OS-9® is the name of a family of soft real-time, multitasking, multi-user Unix-like operating systems developed by Microware Systems Corporation starting in about 1979/1980. They have been popular in both interactive general purpose computing and in embedded systems.

The first version ("level one") was written in assembly language for the Motorola 6809 CPU, and provides a single 64KB address space in which all processes ran. A later 6809 version ("level two") takes advantage of memory mapping hardware, supported up to 1MB of memory (ca 1980!) in most implementations, included a GUI on some platforms, and so on.

Later, OS-9/6809 was ported to Motorola 68000 assembly language and extended (called OS-9/68K); and a still later version was rewritten mostly in C for further portability. (The portable version was initially called OS-9000.) These later versions lack the memory mapping facilities of OS-9/6809 Level Two, nor did they need them. They used a single flat address space that all processes share; memory mapping hardware, if present, is mostly used to ensure that processes access only that memory they have the right to access. The 680x0 and 80386 (and later) MPUs all directly support far more than 64KB of memory, in any case.

OS-9's notion of processes and I/O paths is quite similar to Unix' in nearly all respects, but there are some significant differences:

  • The file system is not a single tree, but instead is a forest with each tree corresponding to a device.
  • OS-9 does not have a Unix-style fork() system call--instead it has a system call which creates a process running a specified program.

◆ SUPPLIED INFORMATION
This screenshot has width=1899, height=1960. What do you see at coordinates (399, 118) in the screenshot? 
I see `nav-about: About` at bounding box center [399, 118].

◆ TASKS AND EXERCISES
a – In the OS-9 overview, for which CPU was the first version of the system written in assembly language?
b – Reproduce word for word the part of the OS-9 overview that opens with the words containing "OS-9's notion of" and closes with "a specified program.".

◆ SOLUTION SET
a – The Motorola 6809.

b –
OS-9's notion of processes and I/O paths is quite similar to Unix' in nearly all respects, but there are some significant differences:

  • The file system is not a single tree, but instead is a forest with each tree corresponding to a device.
  • OS-9 does not have a Unix-style fork() system call--instead it has a system call which creates a process running a specified program.